Thriving Wildlife and Habitat

As ranches continue to face fragmentation into ranchettes or other subdivision development, the future vitality of our wildlife and their habitat is greatly threatened. Many of the fastest growing counties in California have some of our State’s most productive rangelands. These lands host the wildlife and habitat you have become accustomed to seeing and hearing. In California, our rural areas are often the most desirable places for new development. Uncontrolled growth and urban sprawl are the biggest reasons for the permanent disappearance of this habitat each day.

Maintaining Vegetation and Oak Woodlands

When you think of the California landscape that you appreciate everyday, what pictures come to mind? Is it rolling hills studded with oak trees, meadow wetlands teaming with vegetation,or maybe it is the green grasses that rim the coastline or the wide stretches of natural areas as you drive along the roadway. Much of the oak woodlands throughout the State have been devastated by development and growth. Due to the pressure of urban sprawl as the cities edges closer to their ranches, private landowners are forced to sell their property as the basis of their business is threatened, thus are treasured landscapes are lost forever.

Threatened and Endangered Species

Ninety-five percent of our State’s threatened or endangered species live on private rangelands. Imagine if all of the rangeland was converted to development or other use? What will happen to these unique species? Will our children only experience these species in books or on television? If these and other endangered species are pushed into a situation where their only habitat is on public land, can they survive? The probability is no as they depend on the continuity of the landscape to thrive. They should not be forced to live solely within the boundaries of our public parks.

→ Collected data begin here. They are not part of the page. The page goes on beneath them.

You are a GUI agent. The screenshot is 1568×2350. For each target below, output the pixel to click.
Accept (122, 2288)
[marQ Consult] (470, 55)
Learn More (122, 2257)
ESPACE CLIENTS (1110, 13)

Sustaining Vernal Pool Ecosystems

Vernal pools are seasonal water depressions ranging in size from puddles to shallow lakes. They fill as the rains come or the snow melts throughout the year. These unique environments of pools are teaming with rare plants and animals that thrive in their harsh and ever changing environments.Almost 90 percent of California’s vernal pools have been lost. Many of our ranches in pending application support our remaining vernal pools.

Healthy Watersheds

Watersheds are the areas of land that capture water in a certain geographic region from rain, snow melt or other activities before it flows into a common river, lake, ocean or other body of water. The health and maintenance of these areas is imperative to keeping our water supply sustainable and clean. The quality of this supply is dependent in many ways on the health and maintenance of the environment for these watersheds. Many of these exist on privately owned ranchlands. Therefore, the continued stewardship by our landowners ensures these watersheds are managed indefinitely to provide a favorable water supply to benefit the California population at large.

Public

Everyone enjoys the benefits from the clean air and the clean water fostered by healthy rangelands in California. But we also have the privilege to take in breathtaking vistas of open landscape, to see deer or elk grazing in the meadows, to be amazed by the colorful display of our State’s fantastic array of wildflowers, to hike a trail to a ridge and suddenly gaze upon the endless stretch of land beyond or to hear the call of a hawk or eagle in the midday sky.

Our American history began with the right of landownership that has created a sense of permanence and connection to this land for each generation forward. Conservation easements on working rangelands provide the a unique tool for the stewards of those lands to continue to practice the management principles that keep their land healthy and vibrant for public appreciation. As each acre of the pending projects is critical for environmental conservation, there are nearly 400,000 reasons to support the California Rangeland Trust for the public benefit.